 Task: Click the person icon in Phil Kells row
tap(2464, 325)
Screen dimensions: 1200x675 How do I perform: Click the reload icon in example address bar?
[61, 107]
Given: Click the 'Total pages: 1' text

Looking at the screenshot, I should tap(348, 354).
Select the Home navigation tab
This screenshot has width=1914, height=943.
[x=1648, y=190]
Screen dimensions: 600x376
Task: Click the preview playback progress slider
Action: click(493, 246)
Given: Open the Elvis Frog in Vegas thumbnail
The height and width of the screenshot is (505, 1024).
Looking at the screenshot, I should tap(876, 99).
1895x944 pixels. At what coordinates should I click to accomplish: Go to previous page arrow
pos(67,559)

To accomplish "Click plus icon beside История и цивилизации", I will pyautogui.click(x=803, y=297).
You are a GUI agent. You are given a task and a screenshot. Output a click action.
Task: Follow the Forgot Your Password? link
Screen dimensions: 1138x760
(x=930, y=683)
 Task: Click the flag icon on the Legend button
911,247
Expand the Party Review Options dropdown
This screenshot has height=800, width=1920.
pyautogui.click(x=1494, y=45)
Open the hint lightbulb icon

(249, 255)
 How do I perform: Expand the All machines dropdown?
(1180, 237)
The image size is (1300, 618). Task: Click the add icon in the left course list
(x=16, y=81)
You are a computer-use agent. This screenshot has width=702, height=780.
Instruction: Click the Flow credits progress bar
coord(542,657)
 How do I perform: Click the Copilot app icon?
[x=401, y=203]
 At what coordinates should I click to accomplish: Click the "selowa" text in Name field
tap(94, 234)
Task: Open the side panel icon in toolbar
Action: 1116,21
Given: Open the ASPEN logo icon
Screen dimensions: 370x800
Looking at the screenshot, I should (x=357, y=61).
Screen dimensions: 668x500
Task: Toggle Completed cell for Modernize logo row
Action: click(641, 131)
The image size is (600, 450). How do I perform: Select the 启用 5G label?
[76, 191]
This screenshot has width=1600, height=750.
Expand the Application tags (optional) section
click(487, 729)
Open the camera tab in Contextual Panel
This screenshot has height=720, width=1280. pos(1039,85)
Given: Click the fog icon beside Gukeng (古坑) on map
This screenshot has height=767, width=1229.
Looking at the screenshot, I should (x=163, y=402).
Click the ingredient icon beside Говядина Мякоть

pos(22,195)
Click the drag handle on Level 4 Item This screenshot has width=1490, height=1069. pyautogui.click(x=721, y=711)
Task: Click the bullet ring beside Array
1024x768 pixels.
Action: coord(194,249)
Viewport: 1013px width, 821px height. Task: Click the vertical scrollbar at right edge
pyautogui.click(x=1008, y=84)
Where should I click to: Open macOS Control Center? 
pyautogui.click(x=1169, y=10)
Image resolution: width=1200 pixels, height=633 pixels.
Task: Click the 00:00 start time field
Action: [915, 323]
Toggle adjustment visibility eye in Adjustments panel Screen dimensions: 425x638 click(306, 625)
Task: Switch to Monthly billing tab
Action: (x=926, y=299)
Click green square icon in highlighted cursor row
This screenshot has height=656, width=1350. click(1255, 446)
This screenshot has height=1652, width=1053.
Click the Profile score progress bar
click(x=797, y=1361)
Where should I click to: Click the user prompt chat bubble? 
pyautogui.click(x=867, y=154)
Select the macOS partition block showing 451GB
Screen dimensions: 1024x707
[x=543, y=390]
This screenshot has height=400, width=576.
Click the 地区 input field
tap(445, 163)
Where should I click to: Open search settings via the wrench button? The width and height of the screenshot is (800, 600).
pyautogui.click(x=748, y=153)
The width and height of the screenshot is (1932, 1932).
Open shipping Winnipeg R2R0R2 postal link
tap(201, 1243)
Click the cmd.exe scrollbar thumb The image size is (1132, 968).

+++

- **What the task asks**: Which lines of the material above hold the string "agent"? Pull them out.

- **Response below**:
You are a GUI agent. You are given a task and a screenshot. Output a click action.
You are a computer-use agent. This screenshot has width=702, height=780.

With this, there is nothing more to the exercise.